**Teks yang diberikan**:
# # # #

Kamis, 07 Agustus 2008

screening SD

Pagi ini nyampe Puskesmas udah diingetin sama Mas Psikologku untuk ikut dia ke proyek yang dikasih sama SD Purworejo I dan II (Pakem). Katanya sih sekolah itu termasuk sekolah inklusi (sekolah yang menerima juga anak-anak berkebutuhan khusus dan anak-anak itu diberikan program pengajaran sama dengan anak-anak pada umumnya di sekolah itu) yang akan mengajukan program beasiswa bagi anak-anak berkebutuhan khusus itu, dimana masing-masing anak yang telah berhasil didiagnosa oleh psikolog sebagai anak berkebutuhan khusus akan menerima beasiswa dari dinas pendidikan sebesar 600 ribu rupiah tunai secara langsung untuk biaya sekolah mereka.

# # # #

**Tugas singkat 1**:
Terjemahkan ke dalam bahasa Inggris kalimat berikut dari teks tentang screening SD: "Pagi ini nyampe Puskesmas udah diingetin sama Mas Psikologku untuk ikut dia ke proyek yang dikasih sama SD Purworejo I dan II (Pakem)."
**Tugas singkat 2**:
Jawablah pertanyaan berikut berdasarkan teks tentang screening SD.
(a) Pada hari dan tanggal berapa tulisan itu dibuat?
(b) Berapa besar beasiswa yang diterima setiap anak berkebutuhan khusus?
(c) Dari pihak mana beasiswa itu berasal?
**Tugas singkat 3**:
Tuliskan kelanjutan teks tentang screening SD itu mulai dari kalimat terakhirnya.

**Baris data**:
# # # #

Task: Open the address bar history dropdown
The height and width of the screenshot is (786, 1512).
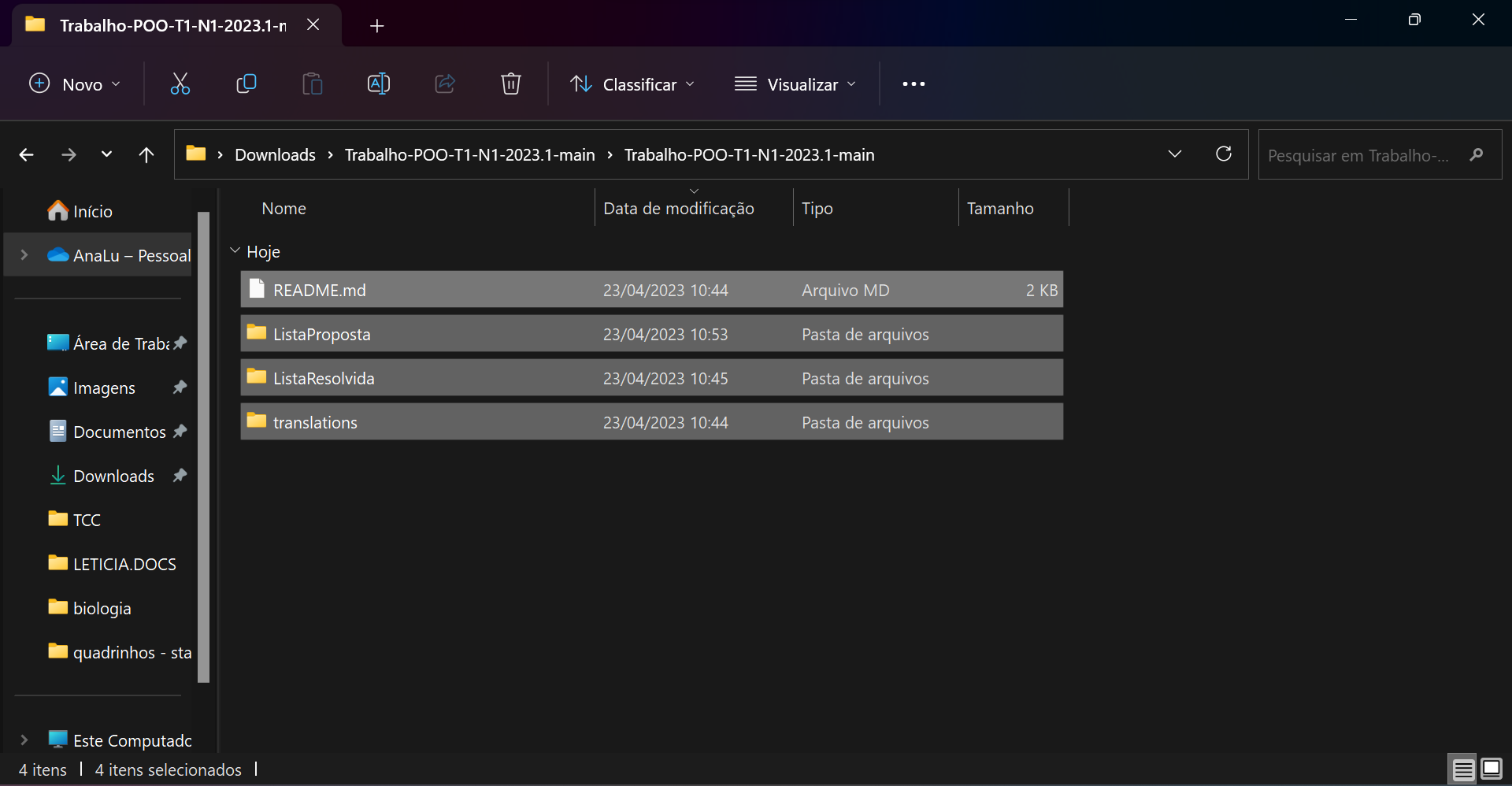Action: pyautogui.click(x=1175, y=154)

# # # #

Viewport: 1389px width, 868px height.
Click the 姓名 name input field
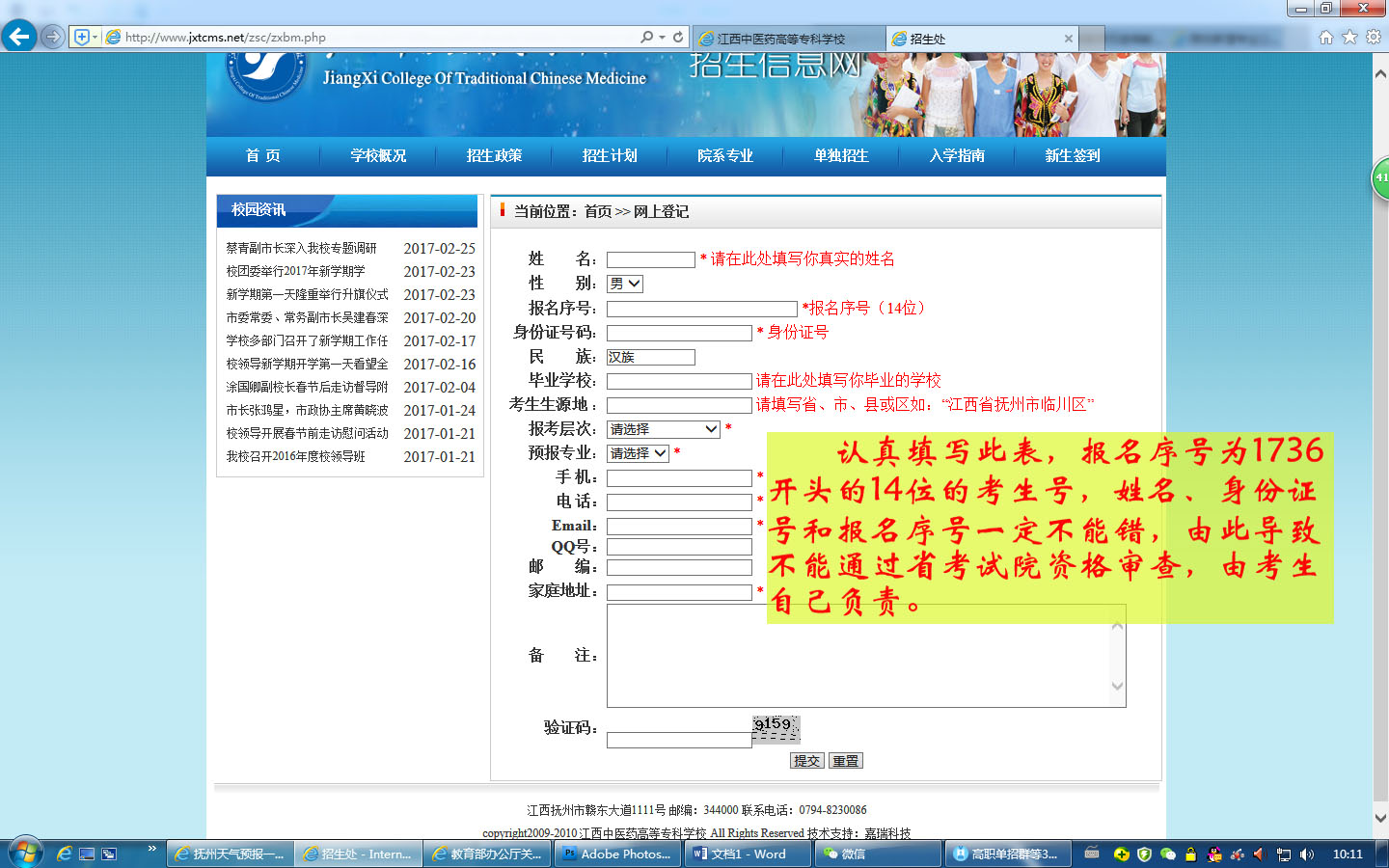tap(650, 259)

# # # #

**Jawaban tertulis 1**:
This morning, when I got to the Puskesmas (community health center), my "Mas" psychologist had already reminded me to come along with him to the project given by SD Purworejo I and II (Pakem).

**Jawaban tertulis 2**:
(a) Kamis, 07 Agustus 2008.
(b) 600 ribu rupiah tunai.
(c) Dari dinas pendidikan.

**Jawaban tertulis 3**:
Aku pun ikut dia ke sekolah itu, melihat 12 siswa yang diduga berkebutuhan khusus dan mewawancarai serta mengobservasi mereka, tentunya kami berdua membagi tugas... biar cepet! Aku mendapat bagian 5 anak dan beliau mendapat jatah 7 anak. Sayangnya, kebanyakan dari mereka telah salah didiagnosis oleh guru sekolah itu. Misalnya, si guru udah terlanjur melabel kalo si anak hiperaktif, padahal... nggak sama sekali, mungkin lebih tepat kalo dibilang anak agresif atau distractability child (susah memusatkan perhatian pada pelajaran dan perhatiannya mudah beralih, tapi bukan Attention defisit loh!). Sebenernya cukup kasihan melihat anak-anak itu dilabel demikian oleh sekolah karena mau tak mau hal itu bisa berdampak buruk pada masa depan mereka di kemudian hari dan tentunya bisa berpengaruh pada prestasi mereka di sekolah selanjutnya.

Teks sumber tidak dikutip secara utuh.